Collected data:
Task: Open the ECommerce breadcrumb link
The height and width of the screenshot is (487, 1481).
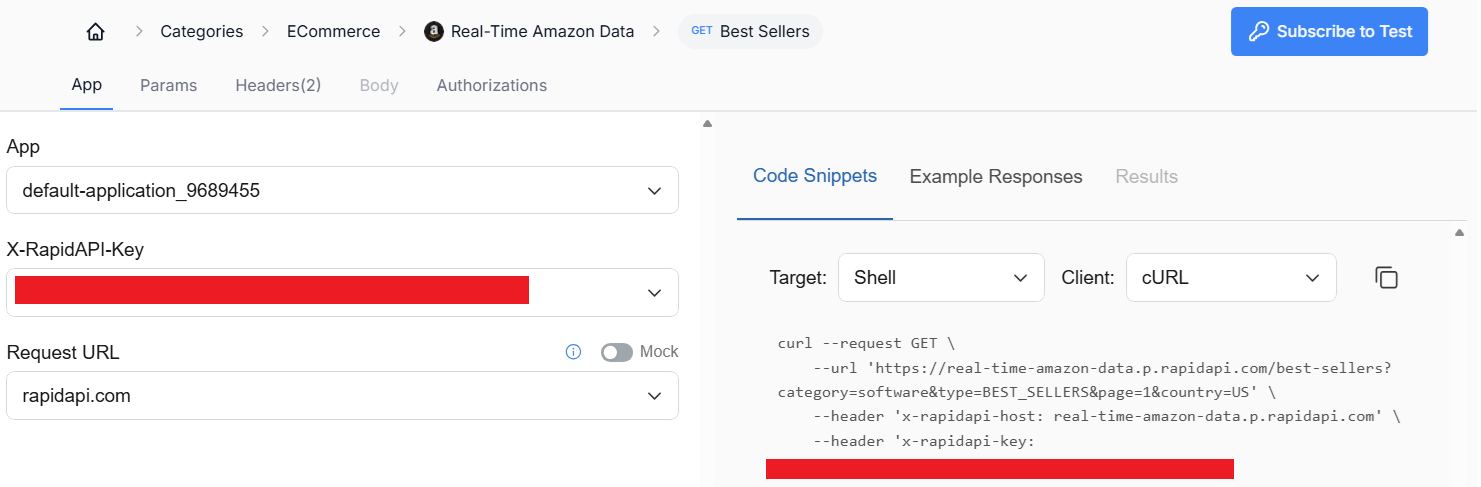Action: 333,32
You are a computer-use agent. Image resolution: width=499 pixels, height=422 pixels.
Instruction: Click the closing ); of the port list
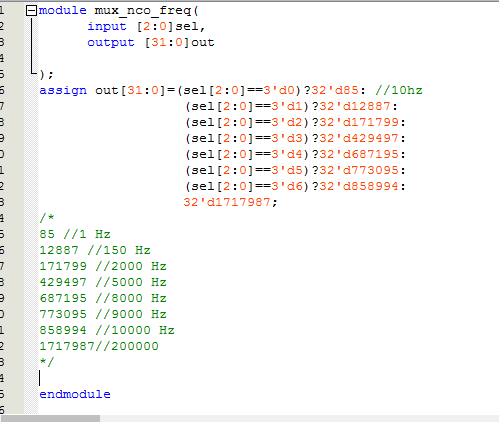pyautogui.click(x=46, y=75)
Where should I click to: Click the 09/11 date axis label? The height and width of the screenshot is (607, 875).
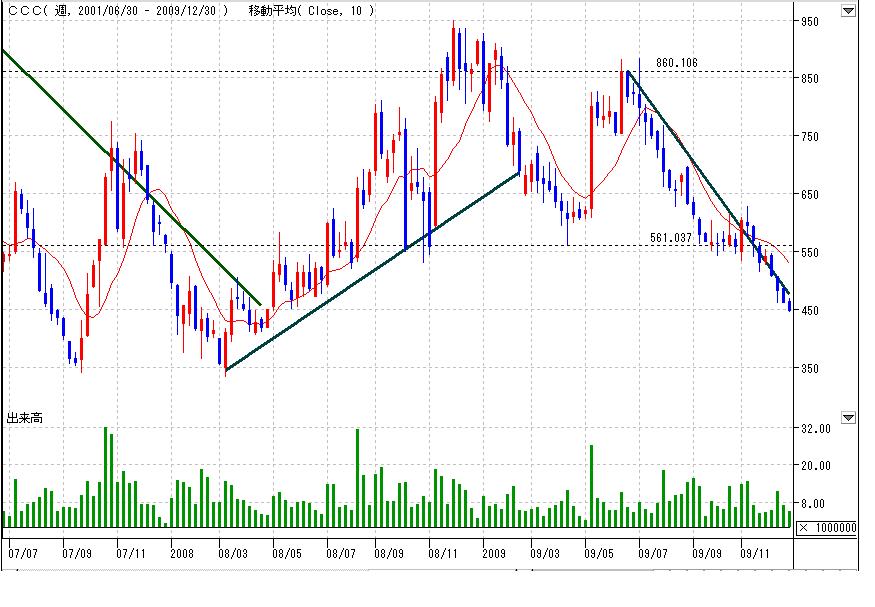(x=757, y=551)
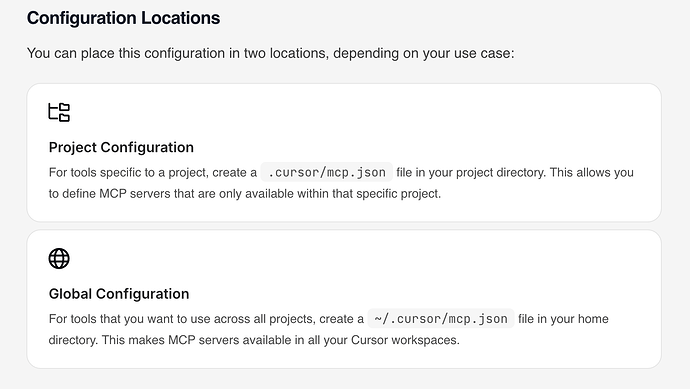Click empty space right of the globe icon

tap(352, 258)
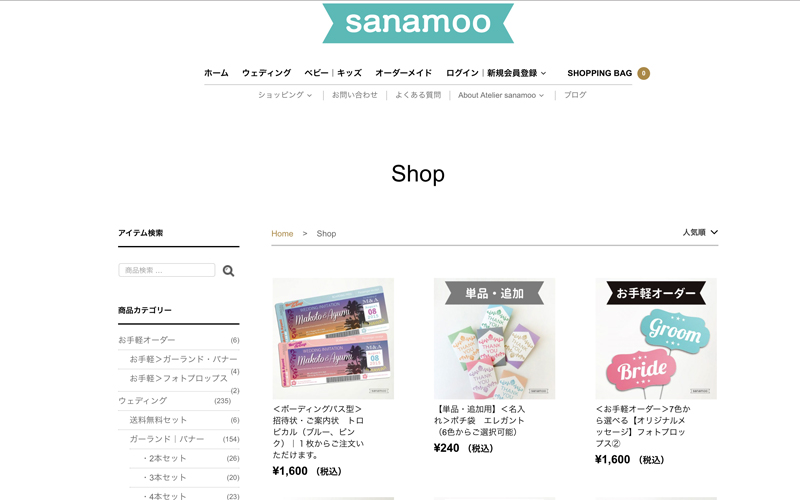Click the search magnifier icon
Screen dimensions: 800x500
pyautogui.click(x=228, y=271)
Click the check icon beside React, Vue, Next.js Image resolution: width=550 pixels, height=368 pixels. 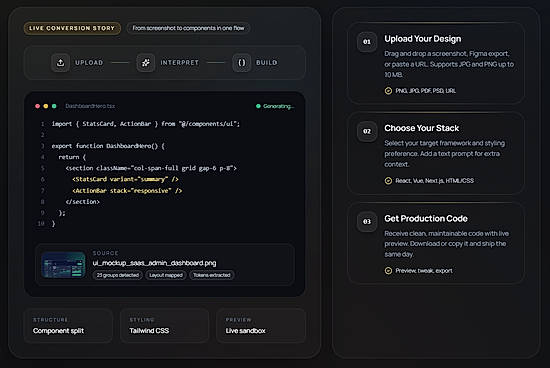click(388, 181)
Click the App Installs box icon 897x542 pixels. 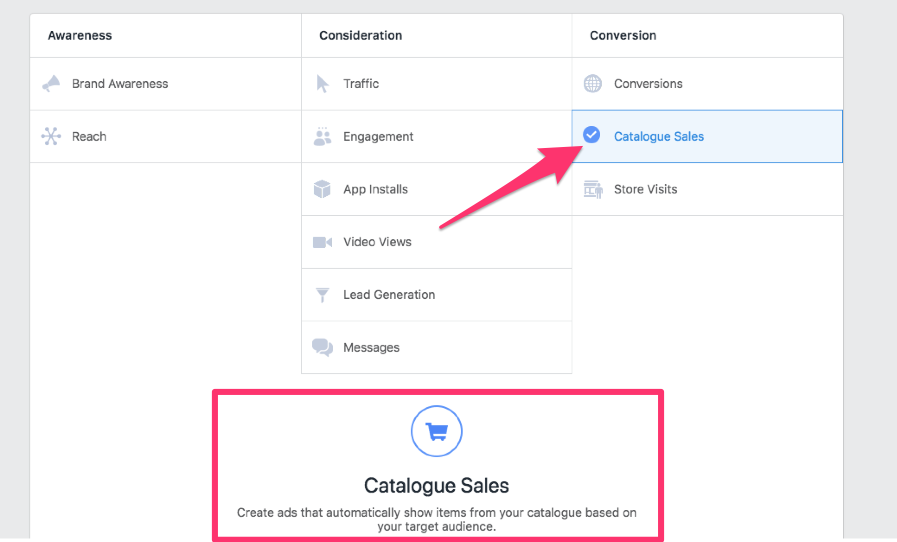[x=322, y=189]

### Description of the task
All lines from the start of the entries above through the line containing "You are a computer-use" are to be given again exactly; the pictures are not.

### Response area
Task: Open the ECommerce breadcrumb link
The height and width of the screenshot is (487, 1481).
Action: 333,32
You are a computer-use agent. Image resolution: width=499 pixels, height=422 pixels.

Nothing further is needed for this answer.